═══ The input ═══
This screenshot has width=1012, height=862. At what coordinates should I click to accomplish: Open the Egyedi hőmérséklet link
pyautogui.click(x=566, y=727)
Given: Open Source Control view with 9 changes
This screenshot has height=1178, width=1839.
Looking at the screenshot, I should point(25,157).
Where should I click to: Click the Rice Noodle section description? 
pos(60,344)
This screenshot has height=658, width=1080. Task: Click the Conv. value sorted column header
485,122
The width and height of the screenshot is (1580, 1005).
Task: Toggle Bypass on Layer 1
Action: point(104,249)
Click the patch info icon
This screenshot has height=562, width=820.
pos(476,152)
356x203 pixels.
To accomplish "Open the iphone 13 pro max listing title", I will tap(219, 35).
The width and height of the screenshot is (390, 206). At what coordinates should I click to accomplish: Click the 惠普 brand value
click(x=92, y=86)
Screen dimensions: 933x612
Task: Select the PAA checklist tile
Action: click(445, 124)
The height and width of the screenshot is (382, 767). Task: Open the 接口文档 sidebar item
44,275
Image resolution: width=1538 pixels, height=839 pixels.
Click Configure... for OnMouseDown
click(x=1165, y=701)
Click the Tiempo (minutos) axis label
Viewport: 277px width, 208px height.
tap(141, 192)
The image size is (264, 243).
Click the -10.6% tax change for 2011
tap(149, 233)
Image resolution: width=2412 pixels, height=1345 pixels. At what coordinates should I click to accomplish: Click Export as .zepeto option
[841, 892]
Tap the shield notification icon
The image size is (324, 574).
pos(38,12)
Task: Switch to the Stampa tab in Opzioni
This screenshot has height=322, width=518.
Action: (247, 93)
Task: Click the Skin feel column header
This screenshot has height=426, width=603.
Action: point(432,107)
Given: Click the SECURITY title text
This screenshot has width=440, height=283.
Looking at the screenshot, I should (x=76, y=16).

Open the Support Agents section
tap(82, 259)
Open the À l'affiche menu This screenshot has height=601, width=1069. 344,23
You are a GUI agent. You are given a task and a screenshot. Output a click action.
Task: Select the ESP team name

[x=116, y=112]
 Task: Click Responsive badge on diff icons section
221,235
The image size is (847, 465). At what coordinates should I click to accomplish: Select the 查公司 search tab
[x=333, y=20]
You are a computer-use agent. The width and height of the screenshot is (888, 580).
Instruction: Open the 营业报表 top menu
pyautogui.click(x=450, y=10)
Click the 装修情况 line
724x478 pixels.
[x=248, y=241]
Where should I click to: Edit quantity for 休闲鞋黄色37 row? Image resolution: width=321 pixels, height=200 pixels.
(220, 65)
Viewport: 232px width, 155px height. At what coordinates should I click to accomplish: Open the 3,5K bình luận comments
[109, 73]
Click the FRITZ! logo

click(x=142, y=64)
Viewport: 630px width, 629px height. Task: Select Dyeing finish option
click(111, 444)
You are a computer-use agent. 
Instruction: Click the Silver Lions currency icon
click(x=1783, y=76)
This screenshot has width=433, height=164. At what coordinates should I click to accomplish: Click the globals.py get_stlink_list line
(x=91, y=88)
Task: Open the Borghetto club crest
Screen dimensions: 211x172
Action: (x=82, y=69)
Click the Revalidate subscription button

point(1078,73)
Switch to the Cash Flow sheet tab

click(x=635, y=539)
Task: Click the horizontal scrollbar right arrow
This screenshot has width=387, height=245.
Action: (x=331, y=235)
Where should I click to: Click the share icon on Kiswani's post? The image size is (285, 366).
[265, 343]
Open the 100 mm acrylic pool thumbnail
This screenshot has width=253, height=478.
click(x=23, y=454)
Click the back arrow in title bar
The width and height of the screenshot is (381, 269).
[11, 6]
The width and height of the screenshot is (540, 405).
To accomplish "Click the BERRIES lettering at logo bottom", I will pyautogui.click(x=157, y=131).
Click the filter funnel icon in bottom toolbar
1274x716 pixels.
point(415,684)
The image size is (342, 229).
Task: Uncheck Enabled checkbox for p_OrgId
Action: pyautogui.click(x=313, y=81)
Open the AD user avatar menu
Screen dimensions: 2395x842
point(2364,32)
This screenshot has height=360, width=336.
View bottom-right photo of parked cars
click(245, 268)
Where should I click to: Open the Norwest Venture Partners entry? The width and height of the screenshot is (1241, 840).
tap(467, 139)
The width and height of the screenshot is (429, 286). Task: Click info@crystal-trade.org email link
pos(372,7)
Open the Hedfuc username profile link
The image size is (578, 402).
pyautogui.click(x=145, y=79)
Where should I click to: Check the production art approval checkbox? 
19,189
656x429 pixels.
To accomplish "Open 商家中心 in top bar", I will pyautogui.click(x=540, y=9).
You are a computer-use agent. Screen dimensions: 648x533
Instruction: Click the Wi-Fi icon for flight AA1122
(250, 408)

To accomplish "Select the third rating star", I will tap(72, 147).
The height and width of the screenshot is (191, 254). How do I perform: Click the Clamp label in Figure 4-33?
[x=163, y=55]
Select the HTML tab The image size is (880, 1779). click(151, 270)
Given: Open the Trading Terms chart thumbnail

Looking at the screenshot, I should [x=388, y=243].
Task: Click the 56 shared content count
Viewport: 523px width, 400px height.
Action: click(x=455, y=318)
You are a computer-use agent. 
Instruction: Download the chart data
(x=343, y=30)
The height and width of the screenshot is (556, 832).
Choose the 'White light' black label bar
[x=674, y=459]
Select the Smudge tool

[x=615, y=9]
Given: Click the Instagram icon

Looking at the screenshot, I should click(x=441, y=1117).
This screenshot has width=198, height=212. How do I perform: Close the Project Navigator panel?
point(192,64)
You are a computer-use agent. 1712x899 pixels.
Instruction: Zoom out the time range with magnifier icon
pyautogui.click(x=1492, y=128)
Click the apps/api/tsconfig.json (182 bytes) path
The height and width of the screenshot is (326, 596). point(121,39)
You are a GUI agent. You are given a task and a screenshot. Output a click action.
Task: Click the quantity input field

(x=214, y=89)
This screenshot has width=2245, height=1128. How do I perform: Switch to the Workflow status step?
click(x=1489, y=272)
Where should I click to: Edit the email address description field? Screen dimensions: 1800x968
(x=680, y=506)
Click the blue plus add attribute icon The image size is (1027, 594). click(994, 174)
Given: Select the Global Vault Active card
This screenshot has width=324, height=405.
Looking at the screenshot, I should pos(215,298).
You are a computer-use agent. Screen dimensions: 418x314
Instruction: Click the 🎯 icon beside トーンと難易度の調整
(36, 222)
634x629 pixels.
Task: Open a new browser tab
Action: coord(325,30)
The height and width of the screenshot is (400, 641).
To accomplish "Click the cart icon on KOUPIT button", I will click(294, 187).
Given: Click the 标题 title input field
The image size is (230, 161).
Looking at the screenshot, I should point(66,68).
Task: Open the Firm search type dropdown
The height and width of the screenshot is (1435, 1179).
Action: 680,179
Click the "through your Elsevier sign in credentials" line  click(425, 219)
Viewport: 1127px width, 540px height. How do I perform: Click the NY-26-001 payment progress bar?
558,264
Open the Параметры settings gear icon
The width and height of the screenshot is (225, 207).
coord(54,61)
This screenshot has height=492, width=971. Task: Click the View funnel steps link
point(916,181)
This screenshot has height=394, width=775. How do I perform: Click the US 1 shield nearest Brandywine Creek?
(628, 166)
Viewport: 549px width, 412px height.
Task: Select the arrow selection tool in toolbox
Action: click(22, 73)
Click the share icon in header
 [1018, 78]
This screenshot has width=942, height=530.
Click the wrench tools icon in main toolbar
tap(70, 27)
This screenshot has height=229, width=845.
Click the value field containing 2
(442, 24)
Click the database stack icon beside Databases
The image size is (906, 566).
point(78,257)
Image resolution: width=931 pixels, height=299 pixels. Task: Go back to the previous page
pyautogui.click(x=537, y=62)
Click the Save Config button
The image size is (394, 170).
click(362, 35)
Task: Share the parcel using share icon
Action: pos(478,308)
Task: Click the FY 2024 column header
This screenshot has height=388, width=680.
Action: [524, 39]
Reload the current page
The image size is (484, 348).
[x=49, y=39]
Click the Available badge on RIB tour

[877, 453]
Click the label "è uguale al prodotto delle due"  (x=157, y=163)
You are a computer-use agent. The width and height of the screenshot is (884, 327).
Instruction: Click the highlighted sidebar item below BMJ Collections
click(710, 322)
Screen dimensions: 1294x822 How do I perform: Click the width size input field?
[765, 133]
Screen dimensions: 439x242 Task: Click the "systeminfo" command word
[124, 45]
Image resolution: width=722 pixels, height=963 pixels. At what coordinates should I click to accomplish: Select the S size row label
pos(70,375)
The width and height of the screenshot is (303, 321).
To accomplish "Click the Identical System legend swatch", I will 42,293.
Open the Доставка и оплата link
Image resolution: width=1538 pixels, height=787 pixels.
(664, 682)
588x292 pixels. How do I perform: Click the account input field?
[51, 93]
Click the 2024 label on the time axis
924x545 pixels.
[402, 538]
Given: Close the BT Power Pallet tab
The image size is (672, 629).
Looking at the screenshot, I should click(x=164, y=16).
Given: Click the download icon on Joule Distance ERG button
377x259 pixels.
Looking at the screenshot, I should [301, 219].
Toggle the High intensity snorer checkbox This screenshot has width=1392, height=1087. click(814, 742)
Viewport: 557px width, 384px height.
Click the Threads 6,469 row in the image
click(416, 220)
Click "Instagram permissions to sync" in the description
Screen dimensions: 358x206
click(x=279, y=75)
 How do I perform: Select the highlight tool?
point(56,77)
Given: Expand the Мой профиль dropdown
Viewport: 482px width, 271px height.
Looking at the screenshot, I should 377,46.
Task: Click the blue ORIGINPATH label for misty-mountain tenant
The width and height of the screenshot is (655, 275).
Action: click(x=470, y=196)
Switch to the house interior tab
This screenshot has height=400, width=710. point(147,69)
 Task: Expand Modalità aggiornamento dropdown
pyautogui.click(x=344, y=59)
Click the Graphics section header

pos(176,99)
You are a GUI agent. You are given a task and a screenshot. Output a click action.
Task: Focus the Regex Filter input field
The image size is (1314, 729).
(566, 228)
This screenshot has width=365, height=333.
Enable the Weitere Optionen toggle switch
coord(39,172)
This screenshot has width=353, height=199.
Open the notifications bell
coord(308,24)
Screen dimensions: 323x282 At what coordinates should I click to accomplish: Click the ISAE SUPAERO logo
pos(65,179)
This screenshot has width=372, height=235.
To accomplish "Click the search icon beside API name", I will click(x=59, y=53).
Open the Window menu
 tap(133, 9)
═══
# [What this task involves]
Copy everything from the line containing "Where should I click to: Open" down to the line containing "tap(467, 139)", including both of those lines.

# [Solution for this problem]
Where should I click to: Open the Norwest Venture Partners entry? The width and height of the screenshot is (1241, 840).
tap(467, 139)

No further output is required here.